J'aimai toujours ce point de colline déserte,
Avec sa haie au bord, qui clôt la vue ouverte
Et m'empêche d'atteindre à l'extrême horizon.
Je m'assieds: ma pensée a franchi le buisson;
L'espace d'au delà m'en devient plus immense,
Et le calme profond et l'infini silence

Me sont comme un abîme; et mon cœur bien souven'
En frissonne tout bas. Puis, comme aussi le vent
Fait bruit dans le feuillage, à mon gré, je ramène
Ce lointain de silence à cette voix prochaine :
Le grand âge éternel m'apparaît, avec lui
Tant de mortes saisons, et celle d'aujourd'hui,
Vague écho. Ma pensée ainsi plonge à la nage,
Et sur ces mers sans fin j'aime jusqu'au naufrage.

LE SOIR DU JOUR DE FÊTE.

Douce et claire est la nuit, sans souffle et sans murmure;
A la cime des toits, aux masses de verdure,

La lune glisse en paix et se pose au gazon,
Et les coteaux blanchis éclairent l'horizon.

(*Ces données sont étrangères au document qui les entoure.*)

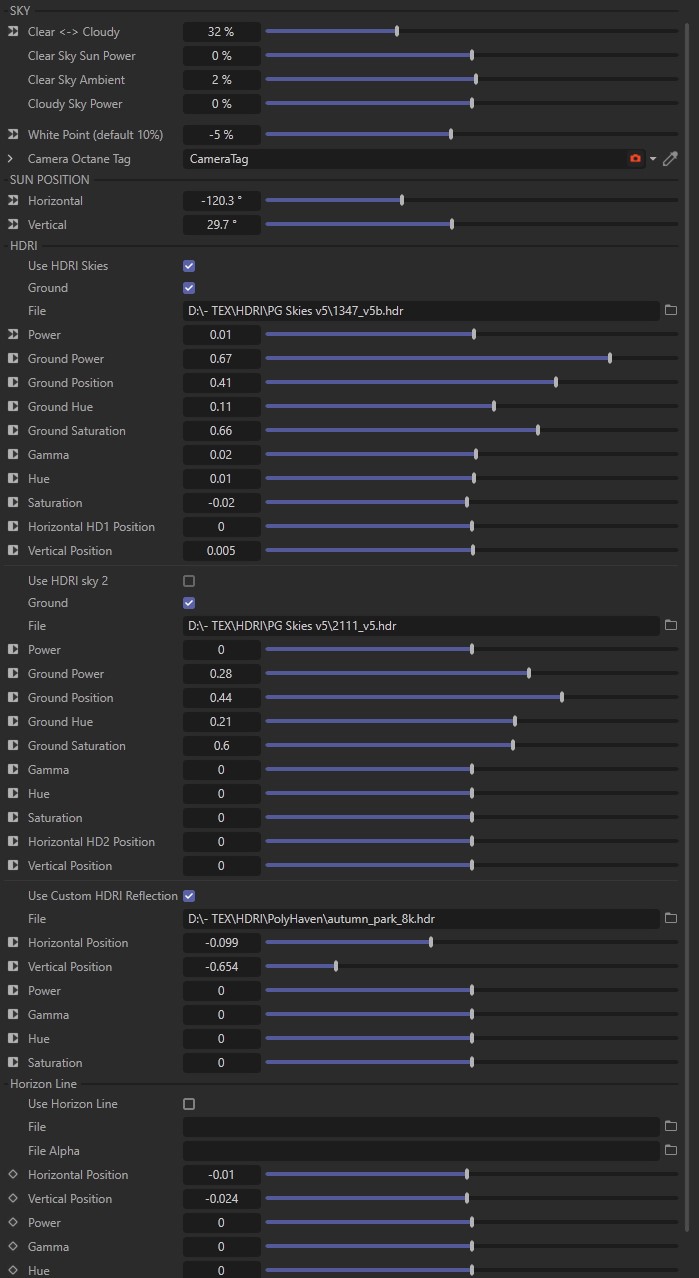Screen dimensions: 699x1278
Task: Expand the Camera Octane Tag row
Action: click(x=11, y=159)
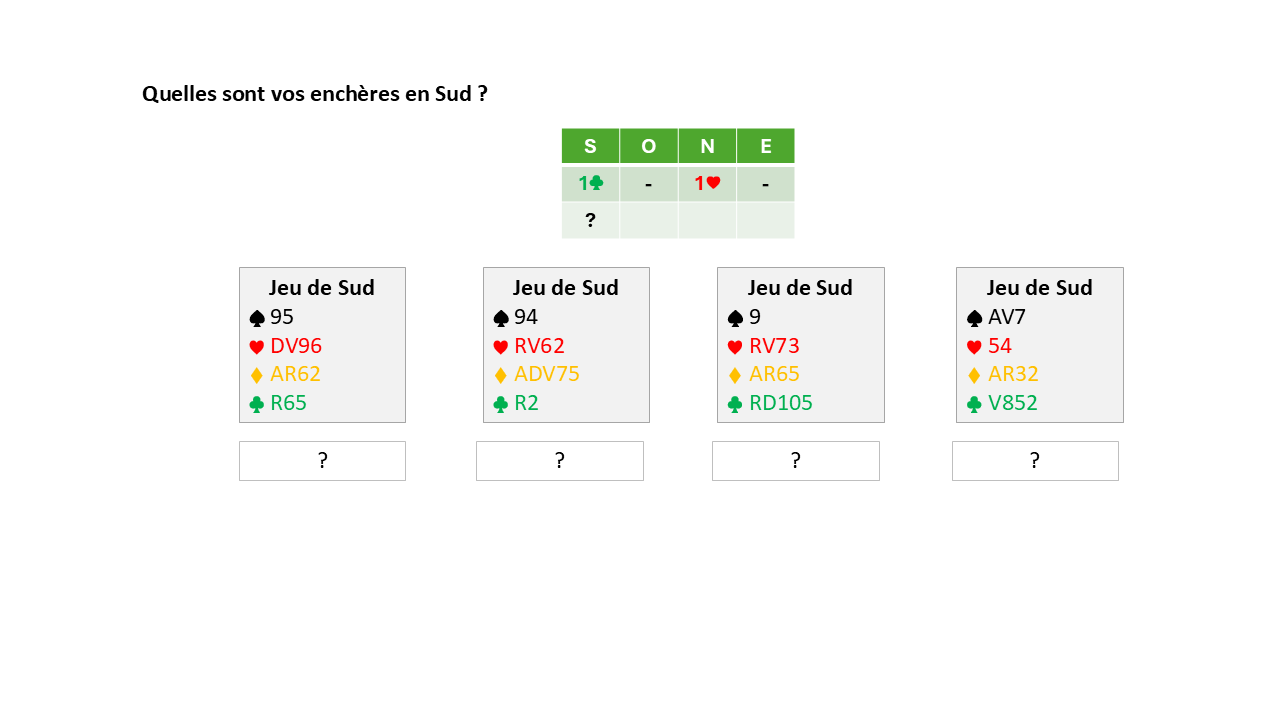This screenshot has height=720, width=1280.
Task: Click the S column header in bidding table
Action: click(590, 146)
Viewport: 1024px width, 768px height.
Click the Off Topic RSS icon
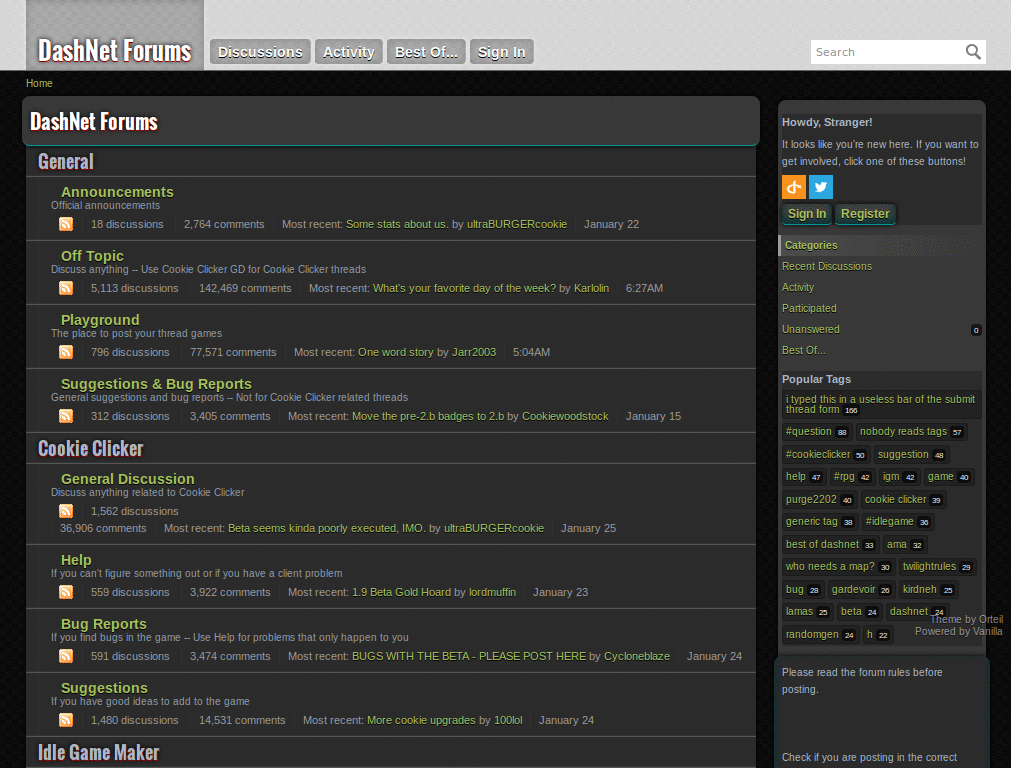[66, 287]
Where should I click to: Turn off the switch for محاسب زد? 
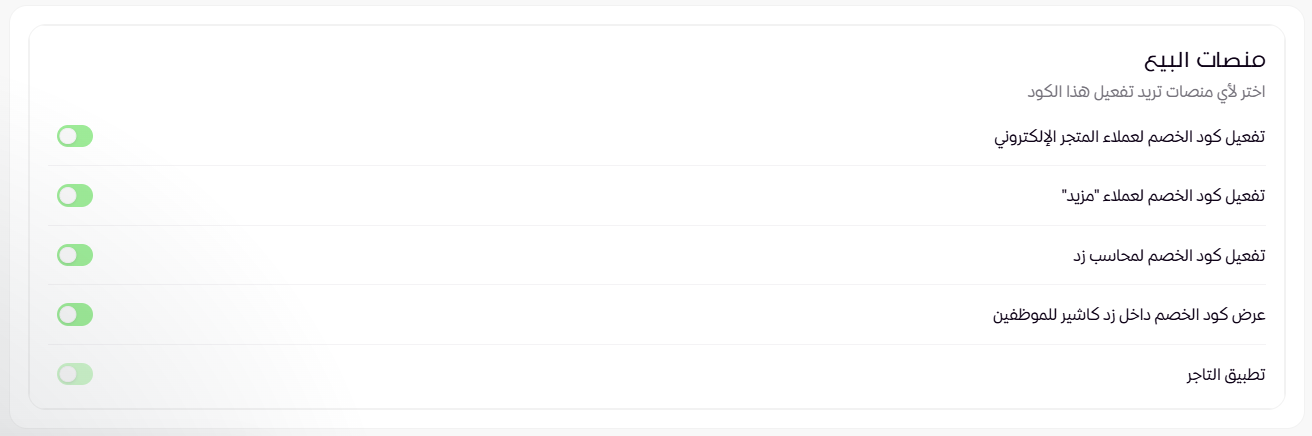coord(75,255)
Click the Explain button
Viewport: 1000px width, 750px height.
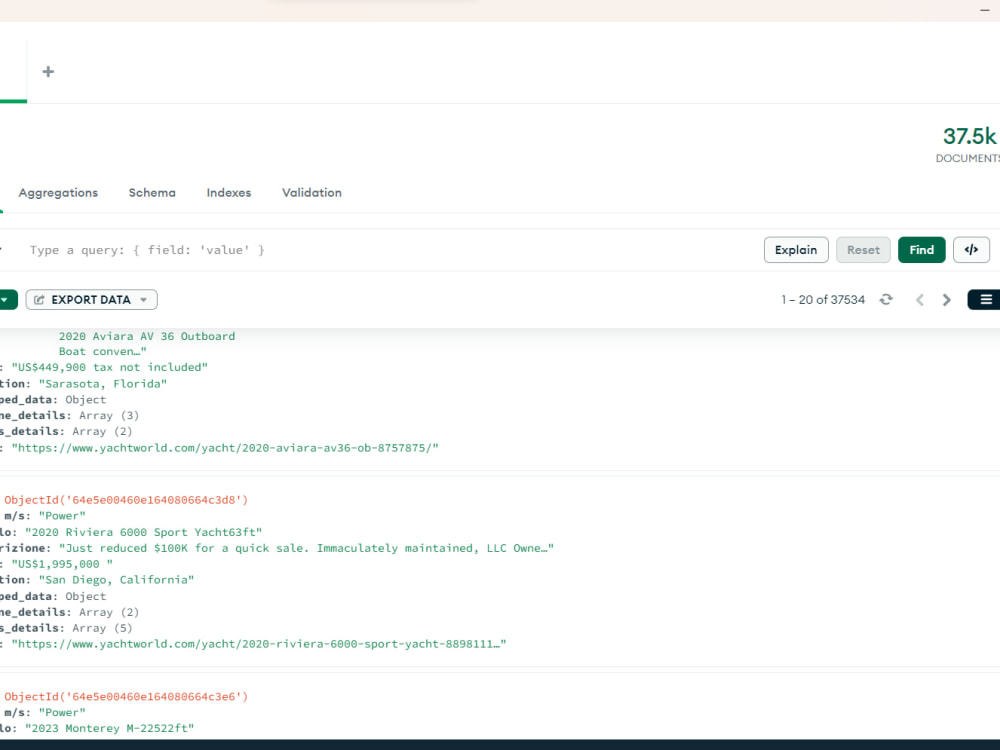796,249
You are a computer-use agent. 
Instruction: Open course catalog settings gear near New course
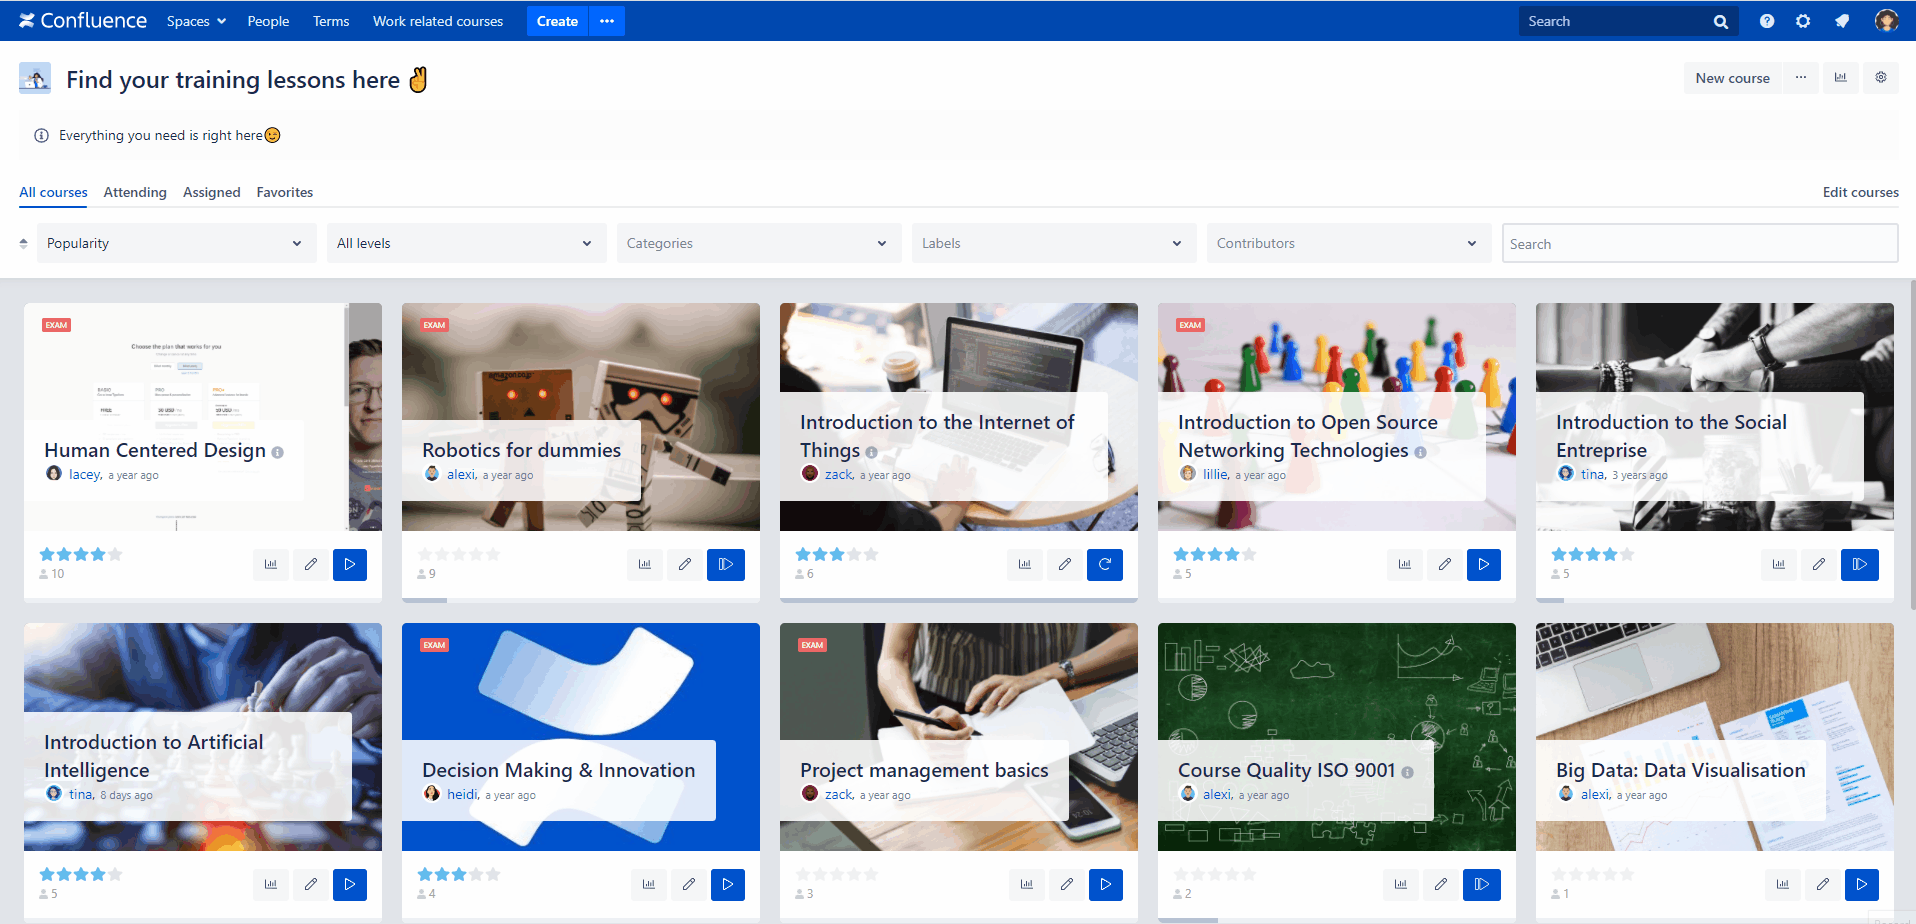point(1881,78)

Déjà meurent les bruits des passants sur les routes;
Les lampes aux balcons s'éteignent presque toutes,
Ma Dame, et vous dormez; car le sommeil est prompt
A qui n'a point d'ennui qui lui charge le front.
Et votre cœur ignore, en sa calme retraite,
Ma blessure profonde et que vous avez faite.
Vous dormez; et je viens, sous l'aiguillon cruel,
A ma fenêtre ouverte, en face du beau ciel,
Saluer cette antique et puissante nature,

Mais qui, pour moi chétif, ne fut jamais que dure :
«Loin de toi l'espérance, enfant, m'a-t-elle dit;
Oui, même ce rayon, l'espoir, t'est interdit.

Qu'en aucun temps tes yeux ne brillent que de larmes! »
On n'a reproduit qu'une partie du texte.